◆ Problem set ◆
(A) Translate this sentence from the tiger beetle trip post into Spanish: "So I packed the jeep and took off."
(B) Pick up the tiger beetle trip post after its final sentence and keep writing it.
Selected text START
Monday, July 28, 2025

Tiger Beetle Trip to Arizona, 7/21-26/2025, Day 1

The Rio Grande Valley of south Texas has become hot and dry as it often does in the summertime.  An unproductive trip to the Teniente tract in Willacy County turned up few butterflies in the dry brush country but a stop at the CR 30 crossing on the west end of La Sal Vieja turned up this beautiful green Eunota circumpicta, Cream-edged Tiger Beetle.  Most are brown but tiger beetles have some weird genetic phenotypic variability.  I think it's a way for a taxon to deal with environmental changes.  This one seems to have lost its antennae.  The third photo is a normal brown one with antennae intact.




This find along with the general paucity of butterflies got me to checking iNaturalist where I discovered lots of tiger beetles had been recentedly sighted on the alkaline Willcox Playa of southeastern Arizona, including several that would be new to me.  It was also a chance to get out of the south Texas humitity.  So I packed the jeep and took off.
Selected text END
Data supplied START
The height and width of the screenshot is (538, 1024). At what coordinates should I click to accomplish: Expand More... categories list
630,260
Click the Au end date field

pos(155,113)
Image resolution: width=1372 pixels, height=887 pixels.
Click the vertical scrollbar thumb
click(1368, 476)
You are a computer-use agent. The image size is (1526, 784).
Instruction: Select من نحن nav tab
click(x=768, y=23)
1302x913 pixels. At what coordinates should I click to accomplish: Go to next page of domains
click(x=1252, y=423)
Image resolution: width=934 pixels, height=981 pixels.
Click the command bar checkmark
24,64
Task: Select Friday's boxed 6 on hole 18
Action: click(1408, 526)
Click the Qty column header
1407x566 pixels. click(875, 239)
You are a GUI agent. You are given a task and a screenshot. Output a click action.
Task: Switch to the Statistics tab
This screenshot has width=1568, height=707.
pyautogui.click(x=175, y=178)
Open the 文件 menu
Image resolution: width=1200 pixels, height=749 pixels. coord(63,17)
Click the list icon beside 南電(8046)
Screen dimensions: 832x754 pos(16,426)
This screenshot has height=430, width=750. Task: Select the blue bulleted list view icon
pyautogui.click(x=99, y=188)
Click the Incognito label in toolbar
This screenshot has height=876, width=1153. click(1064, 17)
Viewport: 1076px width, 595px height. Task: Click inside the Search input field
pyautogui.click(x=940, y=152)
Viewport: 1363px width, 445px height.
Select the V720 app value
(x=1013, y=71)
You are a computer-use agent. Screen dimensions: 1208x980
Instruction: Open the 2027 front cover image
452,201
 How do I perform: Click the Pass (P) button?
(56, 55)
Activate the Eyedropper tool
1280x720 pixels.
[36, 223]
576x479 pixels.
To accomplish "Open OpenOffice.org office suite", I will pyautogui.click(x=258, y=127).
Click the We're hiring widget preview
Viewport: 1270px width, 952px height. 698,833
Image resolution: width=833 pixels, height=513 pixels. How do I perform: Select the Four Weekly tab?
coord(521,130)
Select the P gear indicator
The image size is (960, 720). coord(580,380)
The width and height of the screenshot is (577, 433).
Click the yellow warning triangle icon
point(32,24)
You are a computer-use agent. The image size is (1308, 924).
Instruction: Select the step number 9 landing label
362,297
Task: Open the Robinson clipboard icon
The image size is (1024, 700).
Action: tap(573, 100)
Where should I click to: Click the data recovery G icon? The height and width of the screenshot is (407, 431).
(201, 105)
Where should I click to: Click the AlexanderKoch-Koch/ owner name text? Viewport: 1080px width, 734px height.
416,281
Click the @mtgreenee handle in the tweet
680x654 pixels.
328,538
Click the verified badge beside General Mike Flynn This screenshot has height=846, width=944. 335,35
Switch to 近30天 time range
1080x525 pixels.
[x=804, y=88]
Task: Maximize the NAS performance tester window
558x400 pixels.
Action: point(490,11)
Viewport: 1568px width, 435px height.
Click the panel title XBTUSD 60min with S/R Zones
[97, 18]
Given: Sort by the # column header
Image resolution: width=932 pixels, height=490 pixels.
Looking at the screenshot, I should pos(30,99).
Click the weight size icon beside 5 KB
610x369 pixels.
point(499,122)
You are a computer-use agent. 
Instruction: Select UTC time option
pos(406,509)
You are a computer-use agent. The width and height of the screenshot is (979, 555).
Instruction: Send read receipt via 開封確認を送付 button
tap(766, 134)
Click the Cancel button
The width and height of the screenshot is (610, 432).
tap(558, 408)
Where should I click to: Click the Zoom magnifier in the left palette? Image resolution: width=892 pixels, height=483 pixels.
Data supplied END
◆ Answers to this exercise ◆
(A) Así que cargué el jeep y me puse en marcha.

(B)
Day one would be a 680 mile slog with few stops to Van Horn where I would overnight.  West Texas has recently received lots of rain after several years of drought and a flooded low area with muddy shoreline beckoned a late afternoon stop just past the Kent exit on Interstate 10.  I pulled of the highway and scrambled down the bank.  Sure enough there was the common Ocellated Tiger Beetle.  I see lots of these in the Valley.  They live lives of killing and copulating.  That's the tiger beetle mantra.


Then there was one with different markings.  This Thin-lined Tiger Beetle, Cicindelidia tenuisignata is a first for Culberson County on iNat.  I saw then last fall in new Mexico along the Pecos River.


The find of the day of the day was this cool Texas Banded Gecko at exit 188.  I have only seen a few through the years.



Tomorrow I go the the Willcox Playa area for a tiger beetle palooza.